Sermayenin demir yumruğu olarak çalışan saray rejimi, bu önlemleri hayata geçirmek gibi bir sorunu olmadığını çoktan ortaya koymuş bulunuyor. Zira onların derdi emekçi kitlelerin sağlığını değil, sermayenin çıkarlarını korumaktır. Kendi sınıfsal çıkarları için her durumu ve olayı istismar etmeye çalışan kapitalistler ve onun devleti, salgını da fırsata çevirmek için canhıraş çalışmaktadır. Vali Yerlikaya da aynı çizgide hareket etmektedir. Emekçi kitlelerinin sağlığı için toplum ölçüsünde önlemler almak yerine, yeni sömürü uygulamalarının hayata geçirilmesi kararlaştırılmıştır. İşçiler için güvencesizlik ve kuralsızlık anlamına gelen esnek çalışma, “salgınla mücadele” yalanına sığınılarak genelge haline getirilmiştir.
İstanbul Valisi daha önce, “İşçiler işten atılma korkusuyla hasta hasta iş yerine gidiyor” diyerek, işçilerin salgına rağmen çalışmak zorunda olduğunu, işyerlerinin salgının merkez üssü olduğunu itiraf etmişti. Şimdi de kamuda esnek çalışmaya geçildiğini, sanayi havzalarında ise çalışma saati başlangıcının sabah 07.00 olarak belirlendiğini açıkladı. Bu kararın her kesimle istişare edilerek alındığını belirten Yerlikaya, mesai bitiş saatinin kapitalistlerin yetkisinde olduğunu söyleyerek, aslında kiminle istişare ettiğini ve kimin çıkarlarını savunduğunu da ortaya koydu.
“Esas sorun işçilerin sağlıklı olarak işyerlerine gidip gelebilmesi” diyen Yerlikaya, çalışma saatlerini esnekleştirerek, işçilerin sağlığını değil, onların “işyerine gidip gelmesini” düşündüklerini açığa vurdu. Kapitalistlerin gerekli önlemleri almaması yüzünden fabrikalar salgının merkezi haline gelmiştir. Dolayısıyla valinin öncelikle yapması gereken “işçilerin sağlığı” için işyerlerinde gerekli önlemlerin alınması sağlamaktır. Fakat onun ve devletin derdi sömürünün her koşulda artarak devam etmesi olduğu için, aldıkları karar da sömürüyü ağırlaştıracak esnek çalışma uygulaması oluyor.
Pandemi bahanesi ile oluşturulan esnek ve kuralsız çalışma rejimi, salgına karşı önlem adı altında, sermayenin çıkarları gözetilerek yaygınlaştırılıyor. Daha ağır bir sömürü ve kölelik anlamına gelen bu düzenlemeler, işçilerin sağlığını daha fazla tehdit ediyor.
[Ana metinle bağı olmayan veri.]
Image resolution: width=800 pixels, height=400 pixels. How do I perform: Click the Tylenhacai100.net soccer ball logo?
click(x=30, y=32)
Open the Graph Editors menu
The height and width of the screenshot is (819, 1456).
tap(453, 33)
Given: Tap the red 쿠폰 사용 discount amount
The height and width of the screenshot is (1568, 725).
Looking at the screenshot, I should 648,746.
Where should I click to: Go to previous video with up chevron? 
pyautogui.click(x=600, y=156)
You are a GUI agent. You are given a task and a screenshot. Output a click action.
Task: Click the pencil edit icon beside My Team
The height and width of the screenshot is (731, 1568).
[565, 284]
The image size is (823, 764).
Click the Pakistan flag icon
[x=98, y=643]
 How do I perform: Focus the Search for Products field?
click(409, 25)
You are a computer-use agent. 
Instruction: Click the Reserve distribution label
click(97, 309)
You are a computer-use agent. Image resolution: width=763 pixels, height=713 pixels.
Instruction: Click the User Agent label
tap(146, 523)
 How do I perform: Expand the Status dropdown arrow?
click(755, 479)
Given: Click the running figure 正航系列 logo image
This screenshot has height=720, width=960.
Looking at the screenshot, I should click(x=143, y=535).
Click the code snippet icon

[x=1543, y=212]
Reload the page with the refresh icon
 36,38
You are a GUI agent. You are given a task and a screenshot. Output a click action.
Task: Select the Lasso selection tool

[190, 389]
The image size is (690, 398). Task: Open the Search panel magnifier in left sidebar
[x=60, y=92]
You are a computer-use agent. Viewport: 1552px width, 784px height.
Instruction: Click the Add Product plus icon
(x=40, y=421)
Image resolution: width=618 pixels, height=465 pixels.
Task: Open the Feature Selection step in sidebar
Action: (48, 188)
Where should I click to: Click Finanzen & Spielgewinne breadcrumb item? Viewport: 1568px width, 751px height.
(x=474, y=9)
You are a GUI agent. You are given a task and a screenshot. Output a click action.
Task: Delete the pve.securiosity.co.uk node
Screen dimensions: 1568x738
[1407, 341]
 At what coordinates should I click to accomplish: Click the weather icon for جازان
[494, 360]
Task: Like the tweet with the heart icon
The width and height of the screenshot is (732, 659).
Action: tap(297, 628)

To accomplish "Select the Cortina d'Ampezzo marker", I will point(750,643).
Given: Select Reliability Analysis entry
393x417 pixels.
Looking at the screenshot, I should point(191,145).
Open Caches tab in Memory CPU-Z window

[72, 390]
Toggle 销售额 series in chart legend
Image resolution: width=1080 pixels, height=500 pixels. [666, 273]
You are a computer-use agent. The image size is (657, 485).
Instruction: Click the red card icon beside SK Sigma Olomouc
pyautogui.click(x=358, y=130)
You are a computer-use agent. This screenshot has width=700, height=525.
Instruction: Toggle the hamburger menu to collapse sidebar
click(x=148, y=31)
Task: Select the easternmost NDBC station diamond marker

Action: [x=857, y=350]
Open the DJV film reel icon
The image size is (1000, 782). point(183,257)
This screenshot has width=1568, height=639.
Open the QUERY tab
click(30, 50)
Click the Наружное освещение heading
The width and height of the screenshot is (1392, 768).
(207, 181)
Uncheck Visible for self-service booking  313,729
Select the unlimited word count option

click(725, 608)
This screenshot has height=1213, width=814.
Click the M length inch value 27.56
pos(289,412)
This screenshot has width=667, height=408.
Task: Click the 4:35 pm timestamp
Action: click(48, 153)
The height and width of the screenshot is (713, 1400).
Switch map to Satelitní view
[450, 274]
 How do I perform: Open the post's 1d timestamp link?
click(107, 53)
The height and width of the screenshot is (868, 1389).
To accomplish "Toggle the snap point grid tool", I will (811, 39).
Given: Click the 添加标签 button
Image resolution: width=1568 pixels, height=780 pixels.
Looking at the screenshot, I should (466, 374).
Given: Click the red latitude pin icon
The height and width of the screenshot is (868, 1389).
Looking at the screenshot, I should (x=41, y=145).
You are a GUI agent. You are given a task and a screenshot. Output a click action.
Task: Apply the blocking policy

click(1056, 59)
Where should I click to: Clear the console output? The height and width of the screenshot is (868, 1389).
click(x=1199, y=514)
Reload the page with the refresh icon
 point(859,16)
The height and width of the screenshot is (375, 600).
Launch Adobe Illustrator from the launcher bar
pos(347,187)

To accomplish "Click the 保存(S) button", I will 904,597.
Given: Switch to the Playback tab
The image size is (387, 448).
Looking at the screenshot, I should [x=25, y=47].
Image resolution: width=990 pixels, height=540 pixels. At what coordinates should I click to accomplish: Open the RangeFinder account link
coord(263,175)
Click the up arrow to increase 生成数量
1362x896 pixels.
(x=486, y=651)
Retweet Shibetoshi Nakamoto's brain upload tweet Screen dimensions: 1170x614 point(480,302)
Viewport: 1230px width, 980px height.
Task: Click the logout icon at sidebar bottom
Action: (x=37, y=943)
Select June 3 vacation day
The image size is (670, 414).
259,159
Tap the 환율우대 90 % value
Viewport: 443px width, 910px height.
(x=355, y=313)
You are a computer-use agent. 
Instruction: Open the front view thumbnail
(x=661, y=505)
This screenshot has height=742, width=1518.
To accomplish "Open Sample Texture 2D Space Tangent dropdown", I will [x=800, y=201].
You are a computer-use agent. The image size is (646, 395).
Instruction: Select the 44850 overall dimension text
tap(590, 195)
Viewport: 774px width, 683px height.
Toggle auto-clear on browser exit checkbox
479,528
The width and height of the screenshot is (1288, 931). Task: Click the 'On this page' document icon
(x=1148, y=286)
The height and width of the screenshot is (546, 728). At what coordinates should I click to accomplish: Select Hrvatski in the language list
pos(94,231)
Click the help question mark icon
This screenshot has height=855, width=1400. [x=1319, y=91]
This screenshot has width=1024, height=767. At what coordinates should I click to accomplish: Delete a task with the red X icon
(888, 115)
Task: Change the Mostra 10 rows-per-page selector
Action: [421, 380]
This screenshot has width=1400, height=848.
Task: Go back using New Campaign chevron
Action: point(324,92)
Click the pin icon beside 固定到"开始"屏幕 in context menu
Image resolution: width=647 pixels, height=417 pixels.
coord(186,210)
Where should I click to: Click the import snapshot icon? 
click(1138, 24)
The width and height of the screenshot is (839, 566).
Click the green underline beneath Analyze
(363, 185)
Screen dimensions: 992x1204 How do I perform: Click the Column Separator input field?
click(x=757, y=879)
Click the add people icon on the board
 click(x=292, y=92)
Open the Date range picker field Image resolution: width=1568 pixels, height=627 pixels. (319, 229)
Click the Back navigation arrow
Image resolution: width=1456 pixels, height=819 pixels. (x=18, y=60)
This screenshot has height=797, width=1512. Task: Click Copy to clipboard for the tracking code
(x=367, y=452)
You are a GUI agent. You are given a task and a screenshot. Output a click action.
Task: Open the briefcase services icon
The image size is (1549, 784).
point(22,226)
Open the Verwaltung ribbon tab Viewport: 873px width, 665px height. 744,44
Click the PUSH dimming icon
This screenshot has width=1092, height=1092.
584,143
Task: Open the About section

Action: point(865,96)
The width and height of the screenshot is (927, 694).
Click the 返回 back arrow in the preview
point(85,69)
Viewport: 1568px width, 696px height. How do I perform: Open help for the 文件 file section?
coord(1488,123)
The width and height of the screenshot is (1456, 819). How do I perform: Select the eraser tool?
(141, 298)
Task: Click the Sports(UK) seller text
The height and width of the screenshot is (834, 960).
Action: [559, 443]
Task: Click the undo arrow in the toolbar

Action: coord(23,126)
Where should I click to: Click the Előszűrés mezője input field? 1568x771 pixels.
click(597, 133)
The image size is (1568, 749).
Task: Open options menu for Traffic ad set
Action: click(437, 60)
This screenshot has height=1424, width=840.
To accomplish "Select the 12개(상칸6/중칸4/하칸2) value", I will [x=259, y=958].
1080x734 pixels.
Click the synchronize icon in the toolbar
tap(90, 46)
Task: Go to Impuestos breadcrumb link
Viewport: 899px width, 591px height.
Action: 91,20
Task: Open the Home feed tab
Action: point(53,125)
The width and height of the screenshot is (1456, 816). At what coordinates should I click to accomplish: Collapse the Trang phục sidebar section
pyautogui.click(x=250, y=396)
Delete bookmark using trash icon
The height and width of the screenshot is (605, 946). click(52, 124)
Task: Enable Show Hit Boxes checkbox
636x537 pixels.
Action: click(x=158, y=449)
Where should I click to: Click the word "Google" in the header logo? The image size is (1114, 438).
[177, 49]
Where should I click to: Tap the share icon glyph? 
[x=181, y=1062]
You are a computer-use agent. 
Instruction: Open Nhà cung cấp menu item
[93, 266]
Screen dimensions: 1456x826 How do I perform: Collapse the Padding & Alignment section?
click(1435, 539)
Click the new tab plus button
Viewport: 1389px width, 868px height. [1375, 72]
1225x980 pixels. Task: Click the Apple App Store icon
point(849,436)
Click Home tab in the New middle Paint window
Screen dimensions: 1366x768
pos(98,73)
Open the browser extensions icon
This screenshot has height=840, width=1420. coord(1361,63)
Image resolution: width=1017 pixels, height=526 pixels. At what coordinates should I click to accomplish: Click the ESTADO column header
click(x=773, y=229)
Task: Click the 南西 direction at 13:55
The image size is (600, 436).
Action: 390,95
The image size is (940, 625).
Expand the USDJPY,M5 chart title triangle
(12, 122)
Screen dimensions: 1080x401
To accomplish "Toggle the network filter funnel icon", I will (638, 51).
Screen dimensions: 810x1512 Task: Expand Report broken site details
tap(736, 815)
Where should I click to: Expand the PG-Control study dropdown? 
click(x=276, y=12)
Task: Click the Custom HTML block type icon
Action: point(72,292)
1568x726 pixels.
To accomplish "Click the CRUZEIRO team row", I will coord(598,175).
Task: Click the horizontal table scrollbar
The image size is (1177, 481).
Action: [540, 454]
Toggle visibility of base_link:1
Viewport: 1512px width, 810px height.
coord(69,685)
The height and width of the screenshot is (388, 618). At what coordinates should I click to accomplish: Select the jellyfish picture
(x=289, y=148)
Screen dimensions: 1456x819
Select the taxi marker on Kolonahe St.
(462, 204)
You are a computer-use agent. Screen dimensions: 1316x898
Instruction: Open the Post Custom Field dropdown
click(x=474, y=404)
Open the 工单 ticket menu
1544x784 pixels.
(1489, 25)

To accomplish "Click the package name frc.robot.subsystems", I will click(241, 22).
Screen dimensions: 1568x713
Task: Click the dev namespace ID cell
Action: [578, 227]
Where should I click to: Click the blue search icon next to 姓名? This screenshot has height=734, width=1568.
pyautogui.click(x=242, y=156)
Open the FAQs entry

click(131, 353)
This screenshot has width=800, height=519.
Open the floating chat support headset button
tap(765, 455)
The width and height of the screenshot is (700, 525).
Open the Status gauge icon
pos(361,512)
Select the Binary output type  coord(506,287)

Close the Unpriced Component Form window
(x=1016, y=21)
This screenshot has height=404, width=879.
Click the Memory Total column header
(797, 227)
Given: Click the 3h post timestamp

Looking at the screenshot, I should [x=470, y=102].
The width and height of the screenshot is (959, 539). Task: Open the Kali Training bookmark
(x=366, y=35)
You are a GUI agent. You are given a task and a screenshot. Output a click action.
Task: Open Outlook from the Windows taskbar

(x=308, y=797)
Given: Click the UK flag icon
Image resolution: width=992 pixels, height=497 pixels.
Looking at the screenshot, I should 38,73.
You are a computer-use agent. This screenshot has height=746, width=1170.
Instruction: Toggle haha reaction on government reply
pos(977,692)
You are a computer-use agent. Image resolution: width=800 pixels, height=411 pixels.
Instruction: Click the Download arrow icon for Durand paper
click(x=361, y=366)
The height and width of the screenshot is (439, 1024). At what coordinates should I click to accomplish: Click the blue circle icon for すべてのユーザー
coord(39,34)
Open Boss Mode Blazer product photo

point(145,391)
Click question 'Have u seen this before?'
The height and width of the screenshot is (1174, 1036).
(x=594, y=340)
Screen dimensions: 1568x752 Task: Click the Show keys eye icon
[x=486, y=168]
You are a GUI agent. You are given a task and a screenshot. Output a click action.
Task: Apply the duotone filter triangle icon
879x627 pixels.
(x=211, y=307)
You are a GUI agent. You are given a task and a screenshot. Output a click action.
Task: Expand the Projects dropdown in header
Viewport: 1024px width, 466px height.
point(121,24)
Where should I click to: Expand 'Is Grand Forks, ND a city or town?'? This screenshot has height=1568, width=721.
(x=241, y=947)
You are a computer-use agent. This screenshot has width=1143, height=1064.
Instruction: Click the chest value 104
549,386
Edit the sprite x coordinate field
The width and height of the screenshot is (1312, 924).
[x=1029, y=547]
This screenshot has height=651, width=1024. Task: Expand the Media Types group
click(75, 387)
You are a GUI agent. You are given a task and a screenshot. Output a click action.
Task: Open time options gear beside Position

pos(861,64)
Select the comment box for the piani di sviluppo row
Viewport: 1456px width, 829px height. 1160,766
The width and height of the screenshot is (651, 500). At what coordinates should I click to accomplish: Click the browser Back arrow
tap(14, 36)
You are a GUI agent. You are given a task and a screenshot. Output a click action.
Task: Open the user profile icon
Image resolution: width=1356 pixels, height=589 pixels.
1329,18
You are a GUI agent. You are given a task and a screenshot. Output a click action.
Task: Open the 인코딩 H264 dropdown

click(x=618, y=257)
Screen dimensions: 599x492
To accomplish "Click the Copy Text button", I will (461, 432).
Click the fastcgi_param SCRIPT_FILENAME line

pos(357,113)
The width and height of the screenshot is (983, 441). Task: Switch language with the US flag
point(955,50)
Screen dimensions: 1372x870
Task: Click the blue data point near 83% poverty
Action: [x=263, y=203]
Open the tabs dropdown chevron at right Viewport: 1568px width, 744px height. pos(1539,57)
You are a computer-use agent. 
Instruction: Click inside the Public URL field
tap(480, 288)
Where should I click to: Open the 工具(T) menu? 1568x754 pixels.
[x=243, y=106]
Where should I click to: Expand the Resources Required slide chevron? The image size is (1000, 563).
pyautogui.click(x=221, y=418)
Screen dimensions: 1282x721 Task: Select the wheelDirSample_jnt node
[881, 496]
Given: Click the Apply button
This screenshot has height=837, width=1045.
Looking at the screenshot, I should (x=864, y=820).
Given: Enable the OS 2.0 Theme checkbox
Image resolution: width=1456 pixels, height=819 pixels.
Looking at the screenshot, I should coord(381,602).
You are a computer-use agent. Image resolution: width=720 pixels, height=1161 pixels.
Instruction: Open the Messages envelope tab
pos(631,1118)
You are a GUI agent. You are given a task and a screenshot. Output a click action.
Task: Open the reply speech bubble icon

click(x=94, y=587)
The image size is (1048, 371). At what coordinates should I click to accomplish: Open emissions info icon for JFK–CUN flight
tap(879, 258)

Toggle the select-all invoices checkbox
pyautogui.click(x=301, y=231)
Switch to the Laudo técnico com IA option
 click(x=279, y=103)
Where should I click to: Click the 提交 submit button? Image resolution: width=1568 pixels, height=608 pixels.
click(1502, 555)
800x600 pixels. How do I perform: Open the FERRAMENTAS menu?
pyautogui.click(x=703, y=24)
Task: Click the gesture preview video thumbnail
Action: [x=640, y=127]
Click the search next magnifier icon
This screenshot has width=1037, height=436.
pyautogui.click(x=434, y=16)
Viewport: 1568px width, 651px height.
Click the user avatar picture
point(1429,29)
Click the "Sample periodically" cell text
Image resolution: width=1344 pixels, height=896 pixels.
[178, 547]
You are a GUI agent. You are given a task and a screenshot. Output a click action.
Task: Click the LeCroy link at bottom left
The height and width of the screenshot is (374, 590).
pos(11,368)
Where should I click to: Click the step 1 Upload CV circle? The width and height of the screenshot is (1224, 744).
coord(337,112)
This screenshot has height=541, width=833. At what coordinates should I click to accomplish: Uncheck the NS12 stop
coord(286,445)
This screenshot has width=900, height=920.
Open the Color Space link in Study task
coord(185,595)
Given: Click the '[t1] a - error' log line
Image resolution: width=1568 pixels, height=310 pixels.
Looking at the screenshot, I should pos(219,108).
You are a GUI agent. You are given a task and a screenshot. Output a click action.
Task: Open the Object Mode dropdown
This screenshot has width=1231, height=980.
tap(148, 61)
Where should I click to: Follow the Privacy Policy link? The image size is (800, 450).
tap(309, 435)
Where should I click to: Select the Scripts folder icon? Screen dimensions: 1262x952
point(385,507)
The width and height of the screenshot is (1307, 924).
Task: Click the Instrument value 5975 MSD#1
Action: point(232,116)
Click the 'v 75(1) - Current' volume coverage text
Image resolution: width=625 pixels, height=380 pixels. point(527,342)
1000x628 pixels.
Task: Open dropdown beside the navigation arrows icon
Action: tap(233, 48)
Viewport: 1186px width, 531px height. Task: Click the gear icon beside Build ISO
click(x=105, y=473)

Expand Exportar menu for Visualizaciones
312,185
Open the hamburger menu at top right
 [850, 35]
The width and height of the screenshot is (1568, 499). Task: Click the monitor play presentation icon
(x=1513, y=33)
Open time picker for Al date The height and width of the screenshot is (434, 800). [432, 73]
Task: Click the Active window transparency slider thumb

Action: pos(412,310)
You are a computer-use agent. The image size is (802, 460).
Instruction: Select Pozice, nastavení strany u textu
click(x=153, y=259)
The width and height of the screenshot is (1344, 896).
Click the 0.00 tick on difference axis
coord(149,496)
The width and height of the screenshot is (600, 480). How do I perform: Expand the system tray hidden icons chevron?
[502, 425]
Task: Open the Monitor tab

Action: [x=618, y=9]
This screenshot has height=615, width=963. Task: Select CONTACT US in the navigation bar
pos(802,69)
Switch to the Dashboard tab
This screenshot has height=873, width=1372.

İşçilerin sağlığı için yapılması gereken, temel toplumsal ihtiyaçların karşılanması için zorunlu olmayan işkollarında üretime ara verilmesi, işçilerin hiçbir hak kaybı yaşamadan ücretli izine ayrılmalarıdır. Zorunlu işkollarında ise, çalışanların işe gidiş gelişleri ile beraber üretim alanlarında salgına karşı ciddi tedbirler alınmalı ve denetlenmelidir. İşe gidiş geliş saatleri esnek bırakılmamalı, tersine çalışma saatleri düşürülmelidir.
Sermaye ile ona hizmette sınır tanımayan AKP-MHP iktidarının salgının başından beri uyguladığı politikalar, işçi sınıfını daha ağır koşullara mahkum etmiştir. İşçiler sağlıklarını ve geleceklerini ancak örgütlü bir güç haline gelerek koruyabilirler. İnsanca çalışma ve yaşam koşulları ancak işçi sınıfının vereceği birleşik militan mücadele ile sağlanabilir.